Ramón Peiteado Rodríguez
Sacerdote (1872-1942)
Nacimiento: San Julián de Arnois (Pontevedra), 6 de diciembre de 1872
Profesión religiosa: 14 de noviembre de 1897
Ordenación sacerdotal: Venezuela, 1 de noviembre de 1908
Defunción: Venezuela, 3 de enero de 1942
Nació en San Julián de Arnois (Pontevedra) el 6 de diciembre de 1872. Hizo su profesión religiosa el 14 de noviembre de 1897. Para suplir a otro salesiano destinado a América, se le preguntó al clérigo Peiteado si estaba dispuesto, y él «con espontánea alegría, aceptó la invitación y sin demasiadas quejas partió de inmediato para América». Fue destinado a la casa de Valencia, donde pudo continuar sus estudios y al mismo tiempo dedicarse a la enseñanza, ya que así lo exigían las circunstancias de aquellos tiempos heroicos. Fue ordenado sacerdote el 1 de noviembre de 1908.
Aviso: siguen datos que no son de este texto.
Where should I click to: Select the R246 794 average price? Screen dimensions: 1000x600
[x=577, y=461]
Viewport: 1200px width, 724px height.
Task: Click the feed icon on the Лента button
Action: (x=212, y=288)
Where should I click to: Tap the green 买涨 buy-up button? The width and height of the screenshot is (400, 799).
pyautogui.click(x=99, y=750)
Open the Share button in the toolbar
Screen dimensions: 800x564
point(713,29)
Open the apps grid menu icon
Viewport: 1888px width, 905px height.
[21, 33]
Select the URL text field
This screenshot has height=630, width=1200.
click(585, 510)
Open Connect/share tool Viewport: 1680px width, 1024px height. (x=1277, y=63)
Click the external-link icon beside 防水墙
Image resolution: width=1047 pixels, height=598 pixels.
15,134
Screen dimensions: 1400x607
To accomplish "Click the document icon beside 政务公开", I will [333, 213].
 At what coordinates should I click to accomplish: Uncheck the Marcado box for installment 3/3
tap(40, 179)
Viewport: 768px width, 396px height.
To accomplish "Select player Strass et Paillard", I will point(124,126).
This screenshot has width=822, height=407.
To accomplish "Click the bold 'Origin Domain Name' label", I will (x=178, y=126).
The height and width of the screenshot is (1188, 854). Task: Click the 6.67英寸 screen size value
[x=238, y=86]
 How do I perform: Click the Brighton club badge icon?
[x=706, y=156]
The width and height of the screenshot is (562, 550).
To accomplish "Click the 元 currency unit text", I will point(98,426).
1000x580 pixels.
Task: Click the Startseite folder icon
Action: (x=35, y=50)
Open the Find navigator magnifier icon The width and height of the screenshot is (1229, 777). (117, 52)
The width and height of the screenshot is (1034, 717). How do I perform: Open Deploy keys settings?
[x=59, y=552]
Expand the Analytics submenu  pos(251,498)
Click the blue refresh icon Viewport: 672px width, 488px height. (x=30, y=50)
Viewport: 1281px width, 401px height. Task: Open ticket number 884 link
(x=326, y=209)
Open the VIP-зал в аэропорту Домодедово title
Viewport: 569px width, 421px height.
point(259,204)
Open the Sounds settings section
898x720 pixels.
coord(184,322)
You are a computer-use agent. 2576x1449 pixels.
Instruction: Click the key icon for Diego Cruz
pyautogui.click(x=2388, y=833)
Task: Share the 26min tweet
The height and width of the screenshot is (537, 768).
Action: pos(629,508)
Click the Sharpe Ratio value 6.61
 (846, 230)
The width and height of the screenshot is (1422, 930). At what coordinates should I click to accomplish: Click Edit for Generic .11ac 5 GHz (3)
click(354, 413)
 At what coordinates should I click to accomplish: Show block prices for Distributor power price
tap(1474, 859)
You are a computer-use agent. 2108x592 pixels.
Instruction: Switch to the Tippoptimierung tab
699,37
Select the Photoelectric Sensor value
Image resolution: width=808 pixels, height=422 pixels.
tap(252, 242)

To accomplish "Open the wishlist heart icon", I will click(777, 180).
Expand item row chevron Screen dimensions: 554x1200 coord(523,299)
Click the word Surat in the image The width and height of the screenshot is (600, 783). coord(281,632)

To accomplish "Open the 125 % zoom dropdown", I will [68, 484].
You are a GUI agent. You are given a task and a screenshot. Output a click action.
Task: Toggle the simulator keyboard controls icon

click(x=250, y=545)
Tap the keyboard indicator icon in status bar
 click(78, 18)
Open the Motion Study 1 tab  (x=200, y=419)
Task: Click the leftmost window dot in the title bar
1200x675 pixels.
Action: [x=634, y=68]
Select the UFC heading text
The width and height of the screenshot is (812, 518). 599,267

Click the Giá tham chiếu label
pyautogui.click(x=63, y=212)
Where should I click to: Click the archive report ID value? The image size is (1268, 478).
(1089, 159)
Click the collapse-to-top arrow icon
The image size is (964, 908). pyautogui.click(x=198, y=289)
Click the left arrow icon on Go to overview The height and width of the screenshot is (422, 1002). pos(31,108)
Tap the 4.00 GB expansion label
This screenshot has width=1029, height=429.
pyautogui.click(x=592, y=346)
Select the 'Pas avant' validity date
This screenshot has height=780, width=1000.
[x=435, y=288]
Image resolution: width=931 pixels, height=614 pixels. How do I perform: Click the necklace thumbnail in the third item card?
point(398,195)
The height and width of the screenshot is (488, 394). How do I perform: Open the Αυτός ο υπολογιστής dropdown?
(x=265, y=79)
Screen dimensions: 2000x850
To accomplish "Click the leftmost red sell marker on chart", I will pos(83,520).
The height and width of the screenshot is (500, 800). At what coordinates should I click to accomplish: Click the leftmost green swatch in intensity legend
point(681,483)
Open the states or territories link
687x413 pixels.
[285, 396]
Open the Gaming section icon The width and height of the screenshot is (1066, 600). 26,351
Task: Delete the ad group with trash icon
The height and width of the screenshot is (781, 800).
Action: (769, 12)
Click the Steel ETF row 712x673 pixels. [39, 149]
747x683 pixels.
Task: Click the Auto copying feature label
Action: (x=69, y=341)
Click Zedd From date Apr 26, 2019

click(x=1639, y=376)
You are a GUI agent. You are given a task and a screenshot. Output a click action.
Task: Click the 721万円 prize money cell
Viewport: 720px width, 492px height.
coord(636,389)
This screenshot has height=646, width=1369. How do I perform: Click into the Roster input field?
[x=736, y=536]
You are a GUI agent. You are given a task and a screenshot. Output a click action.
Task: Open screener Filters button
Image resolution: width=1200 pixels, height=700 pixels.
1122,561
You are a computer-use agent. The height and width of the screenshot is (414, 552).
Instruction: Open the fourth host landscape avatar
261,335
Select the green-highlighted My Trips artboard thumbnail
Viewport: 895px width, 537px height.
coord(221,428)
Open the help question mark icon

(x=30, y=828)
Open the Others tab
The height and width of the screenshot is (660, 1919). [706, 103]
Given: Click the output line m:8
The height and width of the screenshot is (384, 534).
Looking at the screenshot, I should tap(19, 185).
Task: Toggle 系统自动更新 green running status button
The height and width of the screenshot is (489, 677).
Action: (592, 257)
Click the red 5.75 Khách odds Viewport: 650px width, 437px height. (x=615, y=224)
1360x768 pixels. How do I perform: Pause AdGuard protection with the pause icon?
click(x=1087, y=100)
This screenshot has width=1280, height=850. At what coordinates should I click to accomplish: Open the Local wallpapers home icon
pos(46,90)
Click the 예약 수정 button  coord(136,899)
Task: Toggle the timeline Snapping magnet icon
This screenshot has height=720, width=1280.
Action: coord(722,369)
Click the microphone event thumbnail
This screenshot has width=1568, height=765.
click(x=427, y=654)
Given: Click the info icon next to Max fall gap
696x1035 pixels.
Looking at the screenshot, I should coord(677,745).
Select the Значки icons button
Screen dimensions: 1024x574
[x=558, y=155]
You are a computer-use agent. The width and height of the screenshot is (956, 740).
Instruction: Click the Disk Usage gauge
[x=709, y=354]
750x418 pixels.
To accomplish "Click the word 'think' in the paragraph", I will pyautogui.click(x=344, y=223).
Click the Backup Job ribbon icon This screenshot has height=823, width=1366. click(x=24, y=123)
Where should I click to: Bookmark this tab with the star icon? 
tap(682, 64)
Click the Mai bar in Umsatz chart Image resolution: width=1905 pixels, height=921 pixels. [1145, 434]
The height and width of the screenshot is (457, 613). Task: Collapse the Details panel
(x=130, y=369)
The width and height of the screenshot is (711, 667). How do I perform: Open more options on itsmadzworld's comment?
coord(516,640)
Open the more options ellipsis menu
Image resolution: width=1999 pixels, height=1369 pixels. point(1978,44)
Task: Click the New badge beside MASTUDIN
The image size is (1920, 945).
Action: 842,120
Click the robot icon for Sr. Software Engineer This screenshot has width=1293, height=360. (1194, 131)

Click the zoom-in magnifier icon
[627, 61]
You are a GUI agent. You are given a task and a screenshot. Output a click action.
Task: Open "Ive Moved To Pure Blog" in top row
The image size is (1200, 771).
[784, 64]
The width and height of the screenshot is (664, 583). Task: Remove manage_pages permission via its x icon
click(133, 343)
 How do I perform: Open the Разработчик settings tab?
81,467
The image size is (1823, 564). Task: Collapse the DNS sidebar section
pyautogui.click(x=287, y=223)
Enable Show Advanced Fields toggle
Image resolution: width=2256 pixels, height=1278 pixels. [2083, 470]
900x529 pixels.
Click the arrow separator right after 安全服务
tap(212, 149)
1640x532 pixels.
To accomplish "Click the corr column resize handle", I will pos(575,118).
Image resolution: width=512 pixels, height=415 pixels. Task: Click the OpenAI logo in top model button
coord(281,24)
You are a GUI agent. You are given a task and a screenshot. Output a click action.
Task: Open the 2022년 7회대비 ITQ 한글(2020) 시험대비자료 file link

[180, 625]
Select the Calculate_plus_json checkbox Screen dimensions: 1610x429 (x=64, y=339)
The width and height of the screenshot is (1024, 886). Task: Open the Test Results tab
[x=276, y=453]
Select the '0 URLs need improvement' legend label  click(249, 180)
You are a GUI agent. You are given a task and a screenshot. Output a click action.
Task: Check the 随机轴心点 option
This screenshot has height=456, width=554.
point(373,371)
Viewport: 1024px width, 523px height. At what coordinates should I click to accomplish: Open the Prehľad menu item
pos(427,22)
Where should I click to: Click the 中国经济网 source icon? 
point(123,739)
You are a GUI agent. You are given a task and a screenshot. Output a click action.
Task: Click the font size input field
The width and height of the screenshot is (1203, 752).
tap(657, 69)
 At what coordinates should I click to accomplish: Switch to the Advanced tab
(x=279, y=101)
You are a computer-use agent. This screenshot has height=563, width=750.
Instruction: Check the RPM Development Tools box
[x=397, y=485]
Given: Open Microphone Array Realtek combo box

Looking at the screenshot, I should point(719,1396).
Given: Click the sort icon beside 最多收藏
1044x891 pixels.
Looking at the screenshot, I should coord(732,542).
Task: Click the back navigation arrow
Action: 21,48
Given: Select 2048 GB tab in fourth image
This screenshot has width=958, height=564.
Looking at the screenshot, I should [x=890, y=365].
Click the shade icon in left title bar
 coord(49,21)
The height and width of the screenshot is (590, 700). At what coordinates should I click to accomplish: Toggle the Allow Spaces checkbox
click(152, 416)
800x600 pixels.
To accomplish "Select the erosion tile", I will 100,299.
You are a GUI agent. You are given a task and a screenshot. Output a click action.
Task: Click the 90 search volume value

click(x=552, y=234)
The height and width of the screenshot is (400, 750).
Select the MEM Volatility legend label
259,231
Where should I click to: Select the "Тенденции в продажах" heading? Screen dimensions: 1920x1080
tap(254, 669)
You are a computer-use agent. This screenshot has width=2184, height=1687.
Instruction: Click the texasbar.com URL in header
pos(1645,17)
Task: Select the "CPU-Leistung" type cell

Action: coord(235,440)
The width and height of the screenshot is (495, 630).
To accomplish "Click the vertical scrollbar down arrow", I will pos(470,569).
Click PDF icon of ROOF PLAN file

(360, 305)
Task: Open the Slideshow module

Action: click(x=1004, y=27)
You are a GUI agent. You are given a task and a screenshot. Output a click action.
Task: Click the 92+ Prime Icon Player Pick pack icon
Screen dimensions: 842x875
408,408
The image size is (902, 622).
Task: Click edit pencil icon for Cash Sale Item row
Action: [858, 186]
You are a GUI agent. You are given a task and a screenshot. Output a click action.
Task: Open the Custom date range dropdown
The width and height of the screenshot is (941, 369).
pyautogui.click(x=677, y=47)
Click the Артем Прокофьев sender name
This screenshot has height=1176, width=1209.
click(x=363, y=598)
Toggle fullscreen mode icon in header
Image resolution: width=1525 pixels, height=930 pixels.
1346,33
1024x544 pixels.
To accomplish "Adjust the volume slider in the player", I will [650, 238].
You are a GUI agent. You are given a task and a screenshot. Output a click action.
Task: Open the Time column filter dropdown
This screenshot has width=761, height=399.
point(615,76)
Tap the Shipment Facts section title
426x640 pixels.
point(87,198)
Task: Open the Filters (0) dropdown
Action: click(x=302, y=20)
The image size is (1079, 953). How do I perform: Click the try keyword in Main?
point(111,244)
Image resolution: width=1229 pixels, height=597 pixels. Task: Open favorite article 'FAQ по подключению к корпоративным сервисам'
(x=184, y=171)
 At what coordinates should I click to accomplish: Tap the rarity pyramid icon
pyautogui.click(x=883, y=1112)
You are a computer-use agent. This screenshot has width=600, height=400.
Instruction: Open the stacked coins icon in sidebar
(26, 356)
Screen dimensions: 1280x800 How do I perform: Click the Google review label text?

Trabajó en Caracas, Curaçao y Táriba. Estuvo encargado del santuario de María Auxiliadora. En los últimos años de permanencia en Valencia la obediencia lo destinó para celebrar la misa y ser confesor, donde ejerció un fecundo y amplio apostolado, atendiendo a salesianos y no salesianos, incluyendo a los sacerdotes.
Ejemplar en el cumplimiento de cualquier orden de los superiores en las obediencias. En el seno de la comunidad era fuente de buen humor, de santa jovialidad y de buen espíritu. Puntual en las responsabilidades de la vida de la comunidad, aun cuando los achaques y los años podían dispensarlo de algunas de esas responsabilidades. Cuando tenía tiempo libre, cultivaba con asidua laboriosidad un pequeño jardín o estudiaba la mística clásica española, que también en su vejez le habría levantado el ánimo, afligido por una larga y dolorosa enfermedad.
Hacia fines de diciembre de 1941 acusó un malestar preocupante. El médico, desde sus primeras visitas, no dio muchas esperanzas. Recibió los santos sacramentos y fue apagándose lentamente hasta que el sábado 3 de enero de 1942, rodeado de todos los sacerdotes de la casa, rindió su alma al Creador. Su entierro parecía más bien un triunfo: el triunfo del salesiano que muere en la brecha.